At the interface between the material 20a and the melt of the solvent metal 30, Si and C are gradually eluted from the material 20a into the melt, and SiC is deposited on the seed crystal 13 to grow a SiC single crystal. The action of SiC eluting from the material 20a into the melt of the solvent metal 30 to grow a SiC single crystal is the same as in the first embodiment.

  In the present embodiment, since a SiC single crystal is manufactured using only the material 20a and the solvent metal 30 without using a container (crucible) for storing the material, the material 20a and the solvent are produced in the process of manufacturing the SiC single crystal. No material other than the metal 30 is mixed. That is, according to this method, it is possible to produce a SiC single crystal by eliminating the problem that excessive carbon is dissolved and mixed, such as the dissolution of carbon from the crucible into the melt. Since the composition ratio of Si and C in the melt of the solvent metal 30 does not change at all in the growth process of the SiC single crystal, it is possible to manufacture a high-quality SiC single crystal.

  In this embodiment, since the SiC single crystal is manufactured while holding the melt of the solvent metal 30 on the upper portion of the material 20a, the SiC single crystal is formed in accordance with the size of the SiC single crystal to be manufactured. It is necessary to prepare the material 20a.

  In each of the above embodiments, the carbon heater 12 is used as a means for heating the material and the solvent metal, but the means for heating the material and the solvent metal is not limited to the example using the carbon heater. For example, it is of course possible to use a high-frequency heating method using a high-frequency coil and a heating element. Also, methods can be used as appropriate for the structure of the heating furnace, temperature control in the SiC single crystal growth process, and the like.

10 Crucible 12 Carbon heater 14 Seed crystal 16 Support means 20, 20a Material 30 Solvent metal

Claims (5)

A method for producing a single crystal of SiC by a solution method using a material comprising SiC and using the material and a solvent metal,
Place and heat only the solvent metal on the material, position the solvent metal melt on top of the material,
The SiC seed crystal is brought into contact with the melt of the solvent metal, and Si and C are eluted from the material in the melt of the solvent metal, so that SiC is deposited on the seed crystal to grow a SiC single crystal.

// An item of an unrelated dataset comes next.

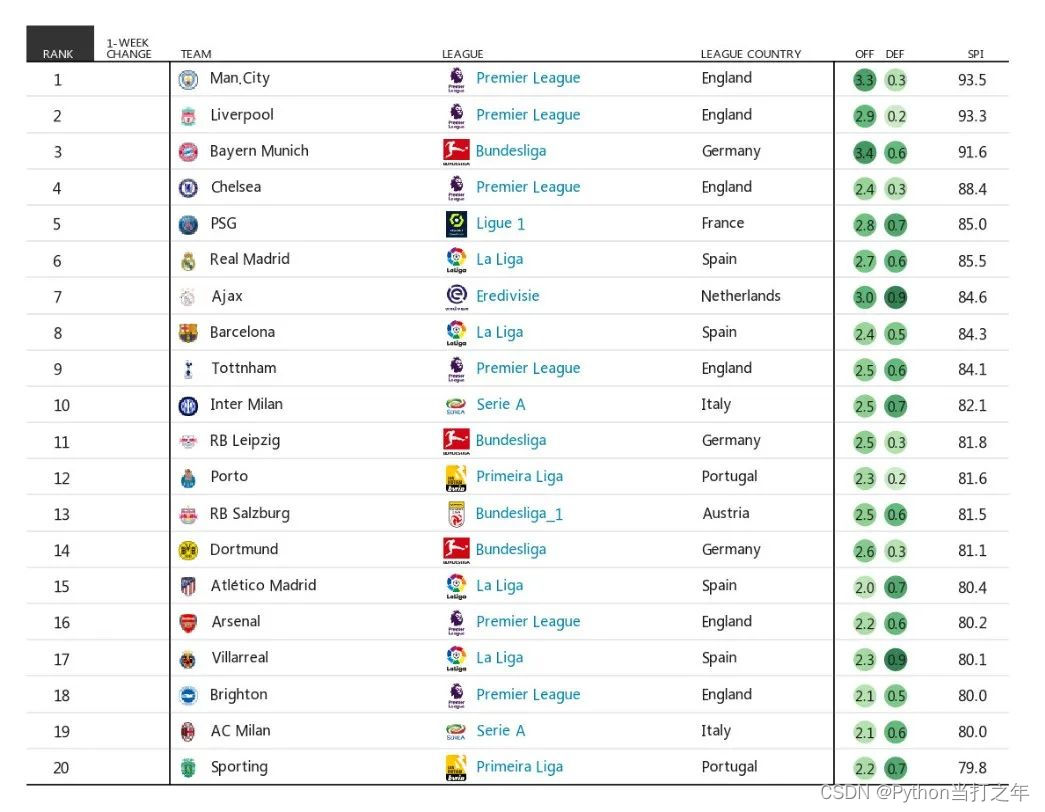Click the Atlético Madrid club crest
The height and width of the screenshot is (812, 1045).
[188, 587]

A method for producing a SiC single crystal, characterized by comprising:   The SiC single crystal according to claim 1, wherein a SiC single crystal is grown by disposing the SiC material on the bottom side of the crucible, disposing the solvent metal on the material and heating the material. Crystal production method.   The method for producing a SiC single crystal according to claim 2, wherein a crucible made of graphite is used as the crucible. As the material, using a solidified body made of block-shaped SiC,
The SiC single crystal is grown without using a crucible by placing and heating only the solvent metal on the material and holding the solvent metal melt on top of the material. The method for producing a SiC single crystal according to claim 1.   The method for producing a SiC single crystal according to any one of claims 1 to 4, wherein Cr is used as the solvent metal.